How long has it been since you last read Washington Irving’s story of Rip Van Winkle? If you think about Rip Van Winkle for a few minutes, you might realize that he reminds you of some of your friends or relatives. What a shock the lovable, shiftless loafer had when he awoke and came back to his village after sleeping out in the Catskills for 20 years. He chanced to walk into town about the time of an election and a man asked him how he voted. He had never voted. There was no America when he went to sleep. He’d never heard of the American Revolution, so he said, “I am a poor, quiet man, a native of the place, and a loyal subject of the King, God bless him!”

That didn’t go over very well. Unbeknownst to Rip, during the past 20 years many of his neighbors had been killed while battling the king’s soldiers.

Everything was finally resolved, however, but as Irving wrote, “It was some time before he could get into the regular track of gossip, or could be made to comprehend the strange events that had taken place during his torpor.”
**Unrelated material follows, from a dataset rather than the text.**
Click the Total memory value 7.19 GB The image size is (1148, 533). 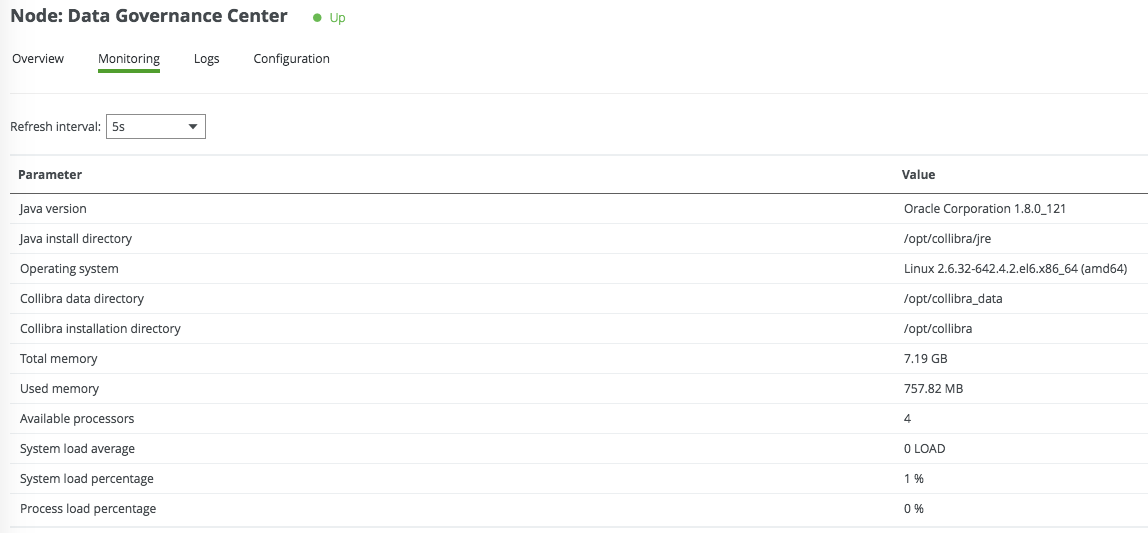pos(927,359)
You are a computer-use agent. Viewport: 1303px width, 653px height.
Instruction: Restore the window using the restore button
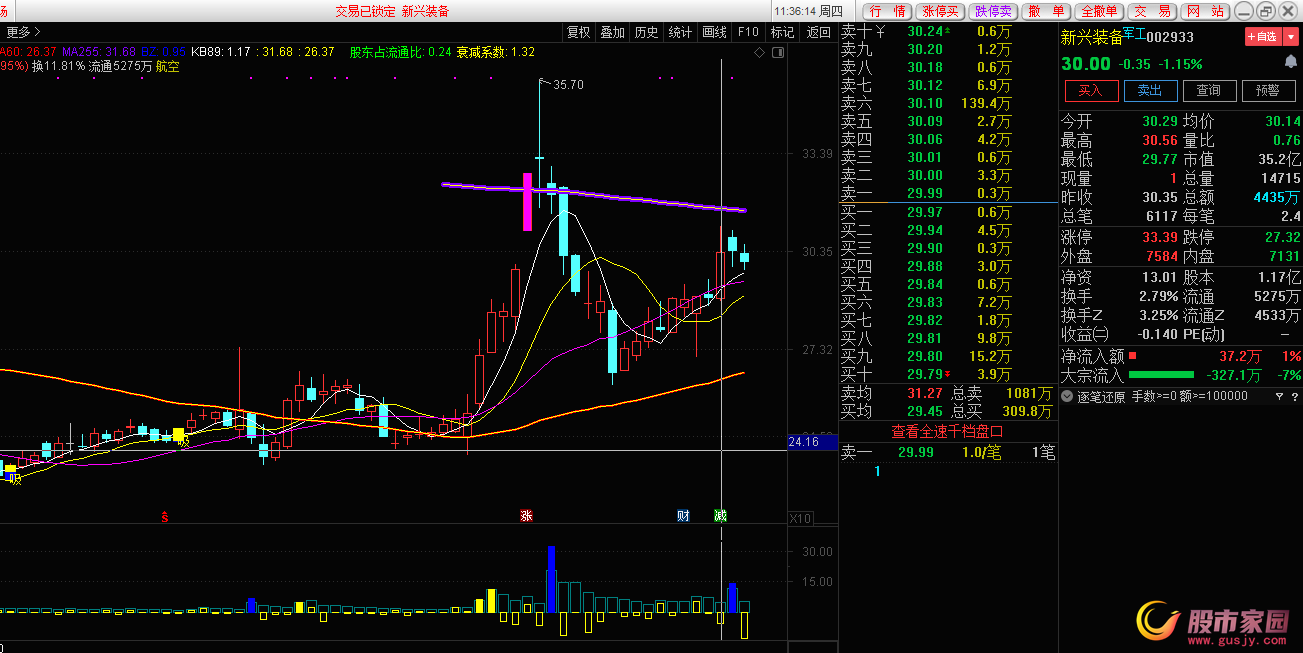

“Torpor” is a good word. Are you surprised that you don’t hear it nowadays as much as you might expect?

The story of Rip Van Winkle and his struggle to grasp a newfound reality is not unique. Many countries have ancient stories of a shepherd who follows a sheep or goat into a cave and sleeps for 50, or even 300 years. The returning sleeper then had a struggle to grasp the fact that his father’s farm was under new ownership, or that a sapling that he saw being planted is now an ancient tree bearing fruit.

There are stories of groups of people who slept for hundreds of years to escape religious persecution. It is unclear from my source if they were any better off when they awoke.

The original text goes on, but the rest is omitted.